- _ABOUT THIS EXERCISE_
Please reproduce verbatim the lines below, from the first through the one with "Viewport: 800px width, 600px height.".

- _Collected data_
______________________________

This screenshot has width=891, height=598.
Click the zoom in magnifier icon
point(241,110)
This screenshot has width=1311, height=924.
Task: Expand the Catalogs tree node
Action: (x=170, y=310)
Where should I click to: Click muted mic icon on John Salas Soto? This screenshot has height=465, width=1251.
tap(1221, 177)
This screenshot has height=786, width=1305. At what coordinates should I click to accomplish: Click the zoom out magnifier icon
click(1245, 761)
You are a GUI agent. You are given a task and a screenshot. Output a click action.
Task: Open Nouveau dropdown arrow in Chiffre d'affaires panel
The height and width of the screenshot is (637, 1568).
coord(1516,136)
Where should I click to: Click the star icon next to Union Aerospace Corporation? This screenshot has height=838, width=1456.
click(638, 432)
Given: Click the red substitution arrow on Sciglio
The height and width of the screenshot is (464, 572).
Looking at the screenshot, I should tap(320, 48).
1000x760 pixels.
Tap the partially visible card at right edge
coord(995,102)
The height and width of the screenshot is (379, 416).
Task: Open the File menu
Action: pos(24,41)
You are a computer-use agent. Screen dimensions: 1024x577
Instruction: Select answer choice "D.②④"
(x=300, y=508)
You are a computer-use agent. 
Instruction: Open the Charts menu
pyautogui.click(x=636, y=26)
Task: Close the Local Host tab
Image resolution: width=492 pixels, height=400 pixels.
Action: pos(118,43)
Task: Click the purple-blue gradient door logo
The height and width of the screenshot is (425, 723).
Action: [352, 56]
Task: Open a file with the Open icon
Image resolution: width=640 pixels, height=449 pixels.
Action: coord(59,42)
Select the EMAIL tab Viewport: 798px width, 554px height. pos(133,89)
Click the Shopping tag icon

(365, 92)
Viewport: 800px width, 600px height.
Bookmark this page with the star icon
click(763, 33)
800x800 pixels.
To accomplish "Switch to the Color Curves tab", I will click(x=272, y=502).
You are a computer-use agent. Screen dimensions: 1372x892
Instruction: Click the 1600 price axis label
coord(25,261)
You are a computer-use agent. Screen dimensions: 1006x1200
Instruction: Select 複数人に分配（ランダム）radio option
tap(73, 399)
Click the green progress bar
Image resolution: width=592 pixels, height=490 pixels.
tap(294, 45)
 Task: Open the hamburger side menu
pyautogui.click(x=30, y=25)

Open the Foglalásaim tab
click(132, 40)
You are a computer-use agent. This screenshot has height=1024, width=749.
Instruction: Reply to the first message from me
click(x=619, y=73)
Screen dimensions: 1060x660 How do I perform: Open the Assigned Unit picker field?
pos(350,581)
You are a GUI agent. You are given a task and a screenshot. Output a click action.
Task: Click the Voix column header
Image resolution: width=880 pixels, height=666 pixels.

______________________________

- _THE ANSWER_
This screenshot has width=891, height=598.
Click the zoom in magnifier icon
point(241,110)
This screenshot has width=1311, height=924.
Task: Expand the Catalogs tree node
Action: (x=170, y=310)
Where should I click to: Click muted mic icon on John Salas Soto? This screenshot has height=465, width=1251.
tap(1221, 177)
This screenshot has height=786, width=1305. At what coordinates should I click to accomplish: Click the zoom out magnifier icon
click(1245, 761)
You are a GUI agent. You are given a task and a screenshot. Output a click action.
Task: Open Nouveau dropdown arrow in Chiffre d'affaires panel
The height and width of the screenshot is (637, 1568).
coord(1516,136)
Where should I click to: Click the star icon next to Union Aerospace Corporation? This screenshot has height=838, width=1456.
click(638, 432)
Given: Click the red substitution arrow on Sciglio
The height and width of the screenshot is (464, 572).
Looking at the screenshot, I should tap(320, 48).
1000x760 pixels.
Tap the partially visible card at right edge
coord(995,102)
The height and width of the screenshot is (379, 416).
Task: Open the File menu
Action: pos(24,41)
You are a computer-use agent. Screen dimensions: 1024x577
Instruction: Select answer choice "D.②④"
(x=300, y=508)
You are a computer-use agent. 
Instruction: Open the Charts menu
pyautogui.click(x=636, y=26)
Task: Close the Local Host tab
Image resolution: width=492 pixels, height=400 pixels.
Action: pos(118,43)
Task: Click the purple-blue gradient door logo
The height and width of the screenshot is (425, 723).
Action: [352, 56]
Task: Open a file with the Open icon
Image resolution: width=640 pixels, height=449 pixels.
Action: coord(59,42)
Select the EMAIL tab Viewport: 798px width, 554px height. pos(133,89)
Click the Shopping tag icon

(365, 92)
Viewport: 800px width, 600px height.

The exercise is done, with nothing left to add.